Os editores de periódicos científicos ocupam uma posição de enorme influência dentro do ambiente acadêmico, atuando como guardiões (gatekeepers) que podem impactar decisivamente carreiras e direcionar linhas de pesquisa. A literatura aponta várias dimensões dessa influência:
1. Guardiões do destino acadêmico
Editores decidem sobre a aceitação ou rejeição de artigos, influenciando promoções e oportunidades de carreira.
O poder editorial é centralizado e, em periódicos de alto impacto, pode ser excessivo e arbitrário.
Eles podem moldar a pesquisa mais do que agências de financiamento, atuando como árbitros da relevância científica.

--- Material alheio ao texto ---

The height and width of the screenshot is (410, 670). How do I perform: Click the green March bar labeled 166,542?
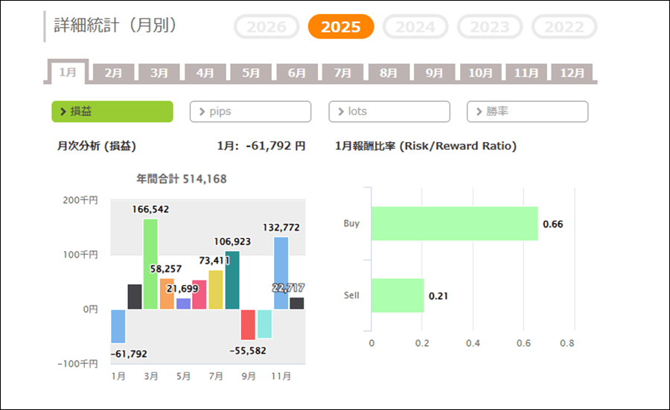coord(150,263)

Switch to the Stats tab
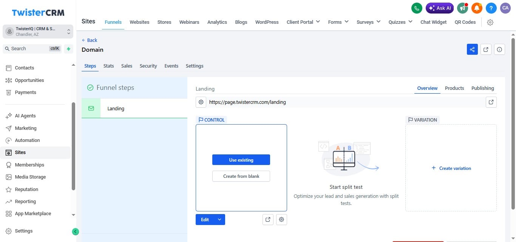click(108, 66)
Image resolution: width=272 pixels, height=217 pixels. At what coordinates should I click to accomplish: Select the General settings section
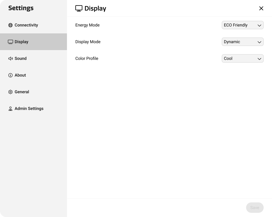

2. Elitismo e subjetividade
Editores formam uma elite dentro da academia, com poder de influência que vai além do critério científico, incluindo preconceito, preferências pessoais e considerações estratégicas.
Casos documentados mostram editores tentando intervir em artigos que criticam sistemas de classificação ou favorecendo colegas, reforçando elitismo e subjetividade.
3. Falta de prestação de contas e práticas questionáveis
A ausência de supervisão direta permite que alguns editores pratiquem nepotismo, rent-seeking e exigências estratégicas de citação.
Processos podem ser lentos ou arbitrários, e decisões podem depender de fatores estocásticos ou do humor do editor.
4. Influência sobre revisores e o peer review
O editor seleciona revisores e pode enviesar o processo, muitas vezes favorecendo rejeições conservadoras.
Em caso de desacordo entre revisores, a decisão geralmente acompanha o parecer que rejeita o artigo.
O processo de revisão por pares é vulnerável a preconceitos ideológicos e metodológicos.
Em resumo, os “superpoderes” dos editores são uma consequência da concentração de autoridade sob a cultura “Publicar ou Perecer” (POP), permitindo-lhes moldar carreiras, direcionar a ciência e exercer subjetividade que nem sempre é transparente ou regulamentada.
Conclusão
O caso demonstra que a publicação por pares não é uma validação automática das conclusões científicas. O processo garante que o artigo tenha passado por revisão crítica e tenha relevância científica, mas não elimina controvérsias ou garante que os cálculos e interpretações estejam corretos. Editores podem aceitar trabalhos provocativos por sua relevância, estratégia editorial ou potencial de debate, sem necessariamente concordar com as conclusões.
Portanto, é crucial que leitores críticos analisem não apenas onde o artigo foi publicado, mas também o contexto, os métodos, as premissas e as conclusões, reconhecendo que a ciência é um diálogo contínuo, e não um carimbo de verdades absolutas.